Mistake 2: BFS on Weighted Graphs

BFS gives shortest path ONLY when all edges have equal weight. For [[A,B,1], [A,C,5], [C,B,1]], BFS might find A->B (cost 1) but miss that some longer-hop paths are cheaper in other scenarios. Use Dijkstra's for weighted graphs.

Mistake 3: Wrong Cycle Detection for Undirected Graphs

Using the WHITE/GRAY/BLACK method on an undirected graph gives false positives — going from A to B and back to A looks like a cycle but isn't. For undirected graphs, track the parent and only report a cycle if you visit a node that is visited AND is not your direct parent.

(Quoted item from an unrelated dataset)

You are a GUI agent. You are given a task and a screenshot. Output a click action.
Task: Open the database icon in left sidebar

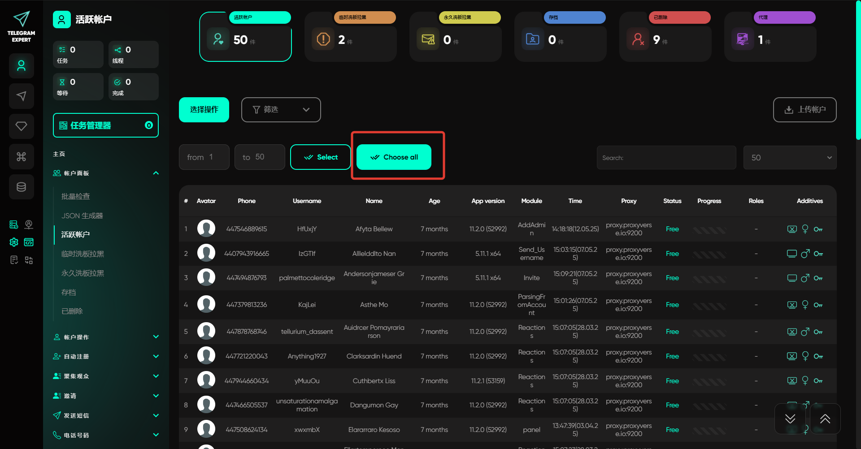(21, 187)
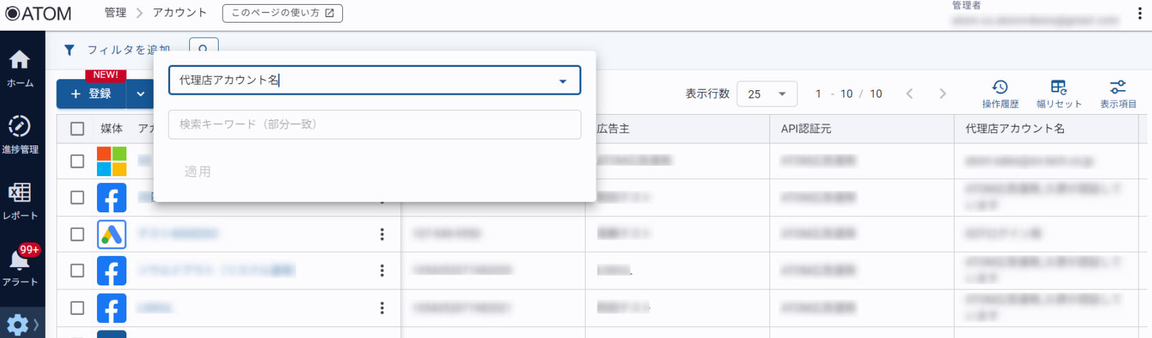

Mistake 4: Not Handling Disconnected Graphs

Starting BFS/DFS from only one node misses disconnected components. Always loop through ALL nodes and start a new traversal from any unvisited node.

Java
// WRONG: only explores component containing node 0
dfs(graph, 0, visited);

// RIGHT: explores all components
for (int i = 0; i < n; i++) {
    if (!visited.contains(i)) dfs(graph, i, visited);
}

Mistake 5: Integer Overflow in Dijkstra's

When computing dist[u] + weight, if dist[u] is Integer.MAX_VALUE, addition overflows to negative. Always check if (dist[u] == Integer.MAX_VALUE) continue; or use long.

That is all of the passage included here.